Setelah puasa ke-29 dan atau 30 Ramadan berakhir, yang ditandai dengan buka puasa pada malam ke-29 dan atau 30, bulan Ramadan telah pergi dan berpisah dengan kita semua. Kita berharap tetap dapat bersama dengan  Ramadan pada tahun 1446 H. yang akan datang. Imam Ali Zainal Abidin as-Sajjad di malam ke-29 dan atau 30 Ramadan senantiasa memanjatkan doa perpisahan.

Imam as-Sajjad setelah memuji Allah Swt. di awal munajatnya dengan pujian yang indah dan penuh pengagungan. Kemudian beliau, bersalawat kepada Rasulullah saw. dengan penuh ketulusan, seperti yang beliau selalu lakukan ketika bermunajat kepada Allah. Beliau juga memuji, mengagungkan keistimewaan dan kemuliaan bulan Ramadan yang dikhususkan hanya untuk umat Muhammad saw., beliau mengucapkan salam perpisahan dengan Ramadan.

Imam as-Sajjad, kedua orangtuanya serta para kakeknya serta anak keturunannya selalu meneteskan air mata membasahi pipi mereka di malam perpisahan dengan bulan Ramadan. Semua itu terjadi karena mereka mencintai  Ramadan. Dengan demikian perpisahan dengan bulan Ramadan adalah perpisahan yang menyedihkan bagi mereka. Mereka ditinggalkan oleh sahabat sejati, yang datang membawa keutamaan, keberkahan, kebajikan yang banyak dan kemuliaan spiritual yang tanpa batas.

Dalam tangisan mereka, mereka mengucapkan salam perpisahan berkali-kali kepada Ramadan. Mereka berkata, “Kami ingin mengucapkan selamat tinggal kepadamu wahai Ramadan. Selamat tinggal kepada dia yang menyedihkan perpisahannya merisaukan dan mendukakan kami kepergiannya. Untukmu kami berjanji, kami akan menjaga kesucianmu, memelihara dan memenuhi hak-hakmu setelah engkau meninggal kami.”

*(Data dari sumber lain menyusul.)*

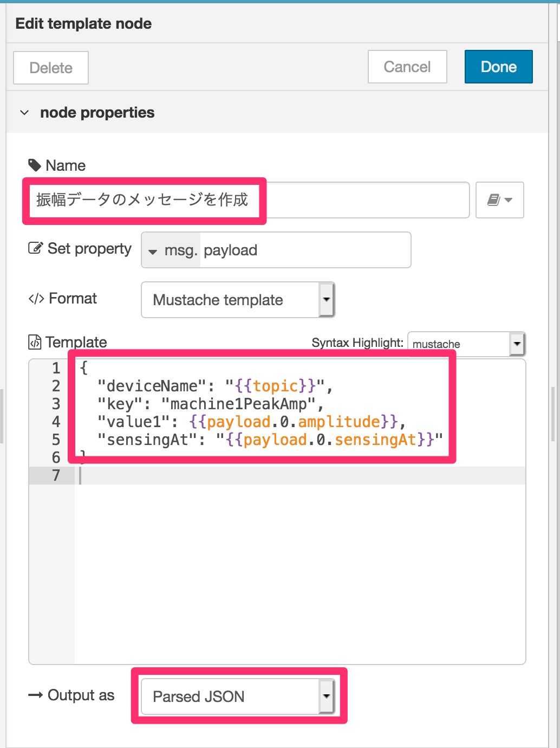Collapse the node properties section chevron
The image size is (560, 748).
tap(24, 113)
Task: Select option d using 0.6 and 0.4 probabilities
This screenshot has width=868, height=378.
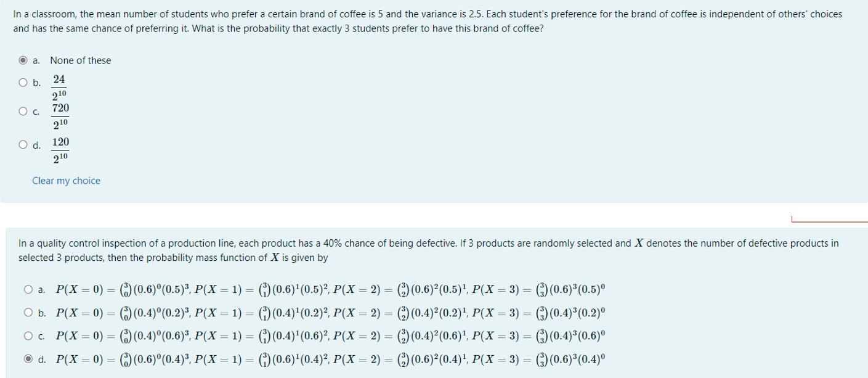Action: pyautogui.click(x=27, y=358)
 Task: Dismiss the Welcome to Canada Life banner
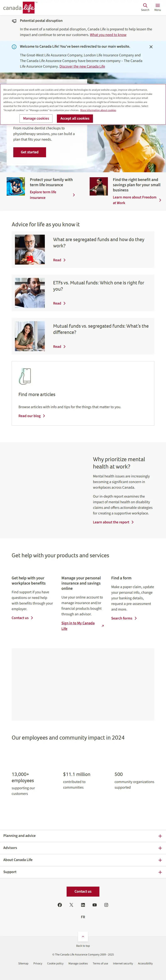pyautogui.click(x=151, y=47)
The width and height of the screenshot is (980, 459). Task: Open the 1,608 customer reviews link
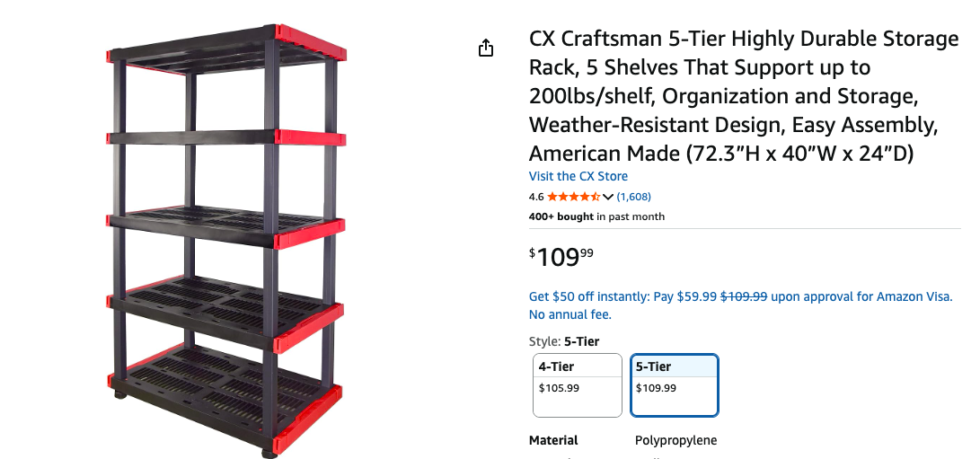[x=633, y=197]
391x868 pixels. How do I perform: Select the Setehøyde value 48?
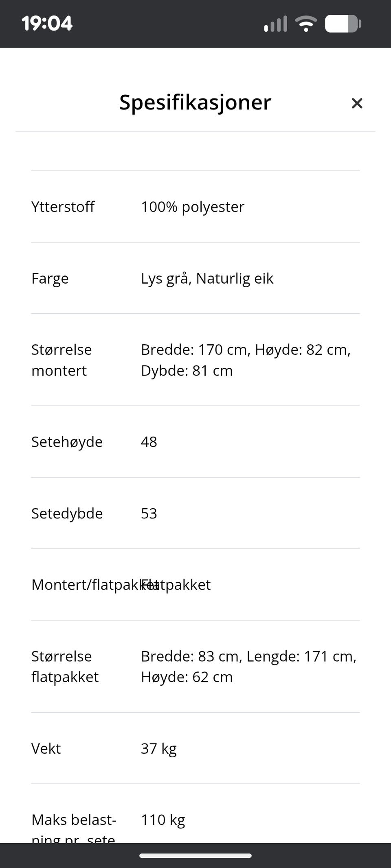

Salam bagimu wahai bulan Allah yang agung! Wahai hari raya para kekasih Allah! Salam bagimu wahai waktu termulia yang telah menyertai kami! Wahai bulan terbaik di antara semua hari dan saat! Salam bagimu wahai bulan yang di dalamnya harapan didekatkan amal disebarkan. Salam bagimu wahai Ramadan. engkau adalah sahabat yang paling bernilai ketika dijumpai, paling menyedihkan ketika ditinggalkan. Engkau adalah kawan yang senantiasa ditunggu-tunggu kedatangan.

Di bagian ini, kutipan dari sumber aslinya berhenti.